Just weeks after the International Monetary Fund (IMF)-approved agreement with bondholders was tentatively reached, Zambia’s government announced on Monday that the deal couldn’t proceed due to objections from bilateral creditors. These creditors argue that the terms of the agreement aren’t on par with the relief offered by other countries like France, China, and India.
The repercussions of this setback are echoing in countries currently undergoing debt restructurings, such as Ghana and Sri Lanka, and are raising serious concerns about the commitment of Western nations and global lenders to assist impoverished countries in overcoming their overwhelming debt burdens.
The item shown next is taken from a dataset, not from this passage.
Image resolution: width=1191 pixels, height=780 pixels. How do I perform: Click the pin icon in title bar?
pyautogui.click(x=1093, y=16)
Brad Setser, a fellow at the Council on Foreign Relations, emphasizes that the issue extends beyond Zambia, suggesting a need to reevaluate how debt sustainability and market access for low-income countries are assessed.
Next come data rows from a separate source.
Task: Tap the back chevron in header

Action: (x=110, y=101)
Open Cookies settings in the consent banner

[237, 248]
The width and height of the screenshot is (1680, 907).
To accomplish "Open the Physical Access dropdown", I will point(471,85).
At the heart of the problem lies the Common Framework, a G20-backed debt negotiation architecture launched in 2020. This framework aimed to streamline and expedite deals for financially distressed low-income countries, particularly those grappling with the complexities introduced by lenders like China. Despite setting basic principles at its launch, progress has proven more challenging than anticipated.
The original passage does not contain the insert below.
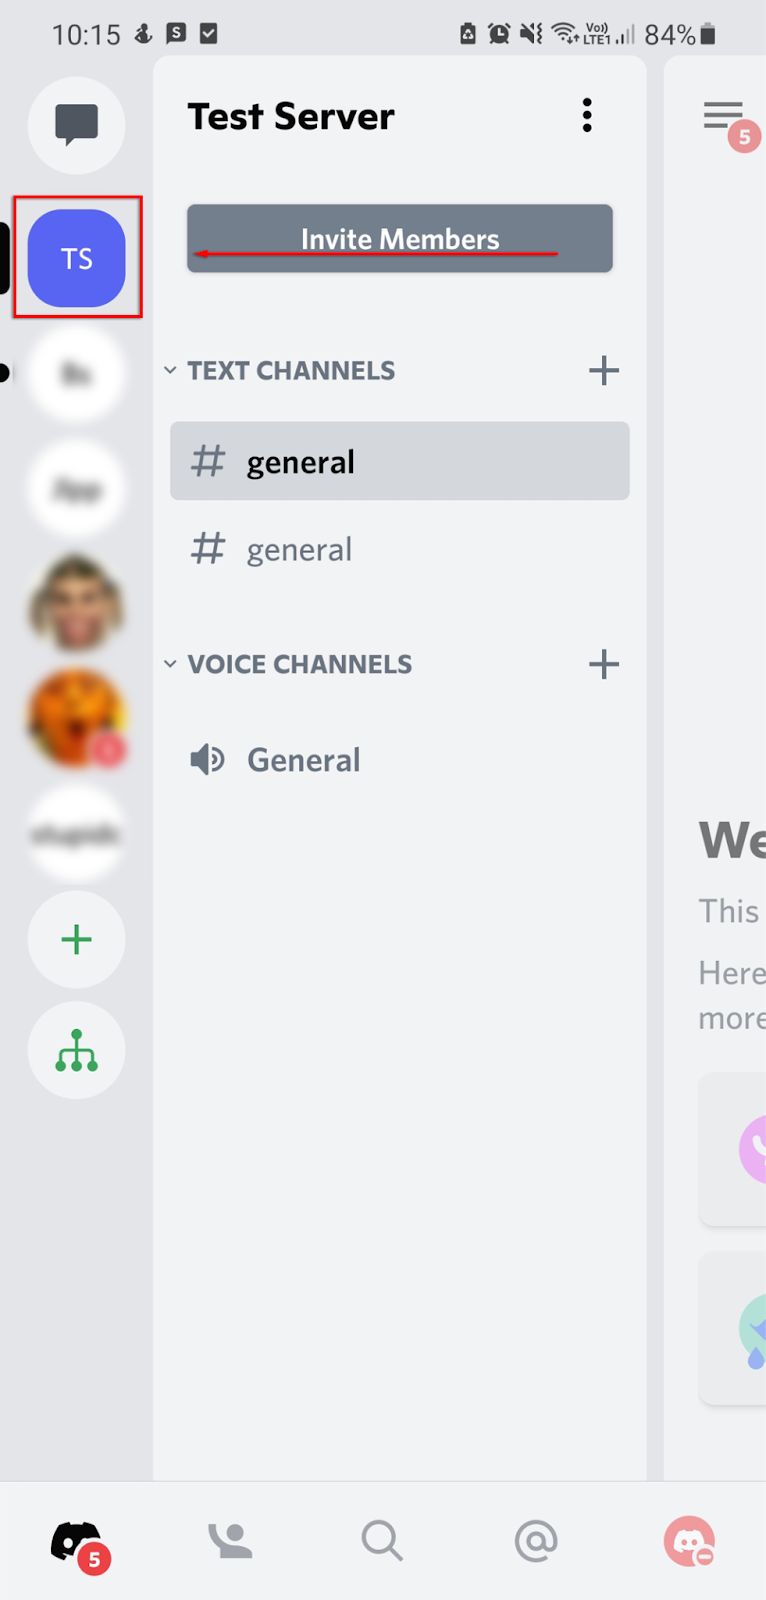This screenshot has width=766, height=1600.
Task: Open Test Server three-dot options menu
Action: pyautogui.click(x=587, y=116)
Zambia, serving as the framework’s test case, is now entering its fourth year of default. The prolonged and complicated path it has taken may discourage other struggling nations, such as Tunisia, Egypt, and Kenya, from pursuing debt restructurings through the Common Framework.
International bondholders argue that the framework lacks transparency regarding other creditors’ concessions, making it difficult to negotiate fair deals. There is widespread agreement that the framework doesn’t offer clarity on what constitutes fair treatment of various creditors or how concessions to indebted nations should be quantified.
The current dispute revolves around the “Comparability of Treatment” principle, aiming to prevent wealthy creditor nations from providing more substantial concessions than private lenders or those outside the Paris Club. Zambia’s government contends that the Official Creditor Committee sank the bondholder deal due to a violation of this principle, sparking outrage among bondholders who argue that they offered more debt relief than bilateral lenders on a net present value basis.
The lack of clear rules for calculating concessions allows creditors to reach different conclusions. The absence of consensus on these matters between key players like China and France further complicates the situation.
Addressing these challenges is crucial for the success of the Common Framework, and various stakeholders, including the Global Sovereign Debt Roundtable, are working to navigate these issues and establish consensus on crucial factors like net present values and comparability of treatment.
With a record $554 billion of sovereign debt in default globally, resolving these challenges is essential for quickly assisting distressed countries. While acknowledging the flaws in the framework, some argue that it remains the best available option for sovereign debt restructuring, emphasizing the urgency of finding common ground to facilitate relief for debtor nations.